Wednesday, August 23, 2017

The Other Civil War Memorial

Below is what I consider to be the greatest war memorial of the 19th century, located on Beacon Street in Boston on the edge of Boston Common just across from the State House.  It is the Memorial to Robert Gould Shaw and the men of the 54th Massachusetts Volunteer Infantry, the first African American military unit.  The 54th was created by President Abraham Lincoln after much effort by Frederick Douglass to persuade the President to enlist African Americans for military service.  It was a segregated unit commanded by a white officer, a compromise with prejudices and low expectations of African soldiers.  When the soldiers found out that they were to be paid less than their white counterparts, they boycotted their pay.  Colonel Shaw joined their boycott returning his own pay.  Eventually Congress relented and agreed to pay them the standard wage plus back pay owed.
The Massachusetts 54th fought with distinction and tenacity at Fort Wagner in South Carolina, losing 285 men, including Shaw.  As a result of their courage, President Lincoln and the Congress formed more all African units.  By the end of the war, the Union Army was 10% Black.

The creation of the Memorial began with the initiative of an African American businessman and Massachusetts legislator Joshua Benton Smith who grew up in the Shaw household as a family servant.  Smith joined a committee of 21 prominent Bostonians tasked with erecting a monument to Shaw and the Massachusetts 54th.  After much discussion, the committee decided to hire the famous sculptor Augustus Saint Gaudens to make the Memorial.

The Memorial is the masterpiece of Augustus Saint Gaudens who spent fourteen years making it from the time he received the commission in 1883 to the monument's unveiling in 1897.

Saint Gaudens originally intended to make a free standing equestrian statue of Colonel Shaw alone; however Shaw's family insisted that his men be commemorated with him.  After the Battle of Fort Wagner, Confederate soldiers threw Shaw's body unceremoniously into a ditch with the bodies of his men.  The rebel soldiers' intended insult became a great honor in the eyes of Shaw's family.

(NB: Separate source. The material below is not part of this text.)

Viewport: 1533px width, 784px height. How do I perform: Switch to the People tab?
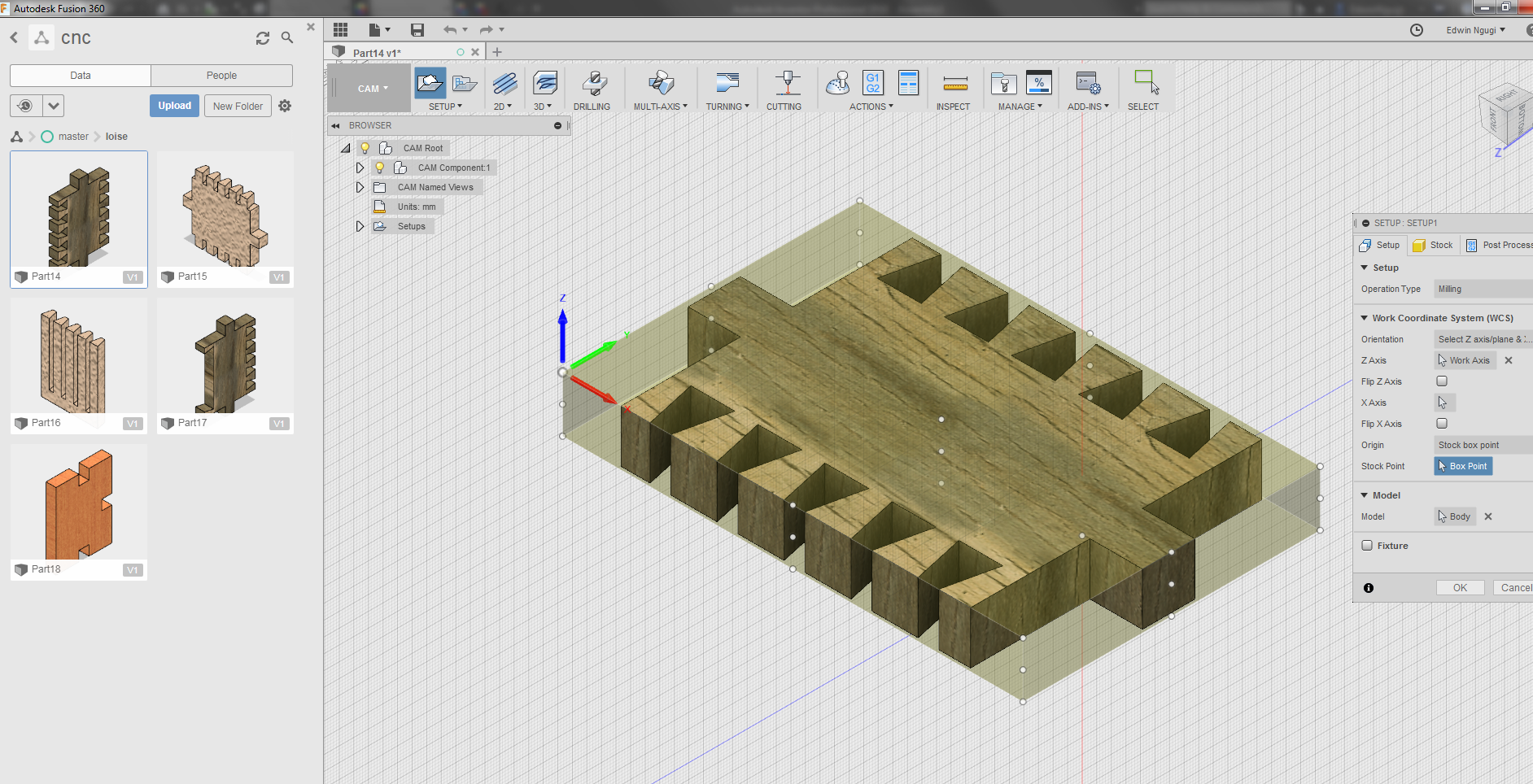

Saint Gaudens decided to make a large relief sculpture inspired precedents in ancient Roman art and in 19th century official French history painting, in particular Charles Meissonier's Campagne de France 1814 which he had seen in Paris.  As only Saint Gaudens could, he combined a very Classical allegorical format with scrupulous realism.

A grieving spiritual figure in low relief, perhaps a personification of patriotism, hovers over the men shown as they might have actually appeared on the very spot in Beacon Street in May, 1863 when they officially departed for South Carolina.  Among those on the reviewing stand that day were Governor John A. Andrew who ordered the formation of the unit, and Frederick Douglass whose two sons Lewis and Charles marched past in the regiment.
Saint Gaudens added above the marching soldiers and next to the allegorical figure this Latin inscription: OMNIA RELINQVIT/ SERVARE REPVBLICAM ("He gave up all to serve the Republic").

Saint Gaudens made great efforts to portray the soldiers realistically, and to avoid the common stereotypes prevalent in so much 19th century art.  Each soldier is carefully individualized.  All wear a grave and resolute expression.

Saint Gaudens hired numerous African American men to sit for about 40 portrait studies for the soliders.  He also borrowed Civil War uniforms and insignia to make the soldiers as authentic as possible.

On the back of the Memorial is an inscription written by the President of Harvard University, Charles W. Eliot.

Soldiers of the Massachusetts 54th, all former slaves.

William Harvey Carney in 1864 with the flag of the Massachusetts 54th that he saved in the course of the battle for Fort Wagner.  Carney became the first African American soldier to be awarded the Congressional Medal of Honor for his bravery.  He was present at the unveiling of Saint Gauden's sculpture in 1897.

Henry Augustus Monroe at 13 years old was the regiment's drummer.  His drum beats communicated the commanding orders to the soldiers in the heat of battle.  He wrote a vivid account of the battle at Fort Wagner and later pursued a career as a teacher and a Methodist minister.

Robert Gould Shaw

Fort Wagner, a battery formation on a beach in South Carolina as it appeared in 1863.

The dedication ceremony for the Memorial in 1897.

One of Saint Gauden's compositional studies for the Memorial.

Augustus Saint Gaudens

The Shaw Memorial has been vandalized a number of times.  In 2012, someone threw yellow paint on the monument.  On other occasions, vandals tried to steal Colonel Shaw's sword damaging the sculpture.

I expect this monument to be even more of an object of controversy in coming days.


Mary Clara said...

Doug, thank you for this whole series of posts since Charlottesville. The images and the story of the Shaw memorial are so moving. The faces of the soldiers just knocked me out.

Counterlight said...

Thanks! It was all my pleasure.

JCF said...

Vandalizing this? Disgraceful! The end of "Glory" when they run the credits over this monument: makes me bawl like a baby (I'm tearing up as I type this).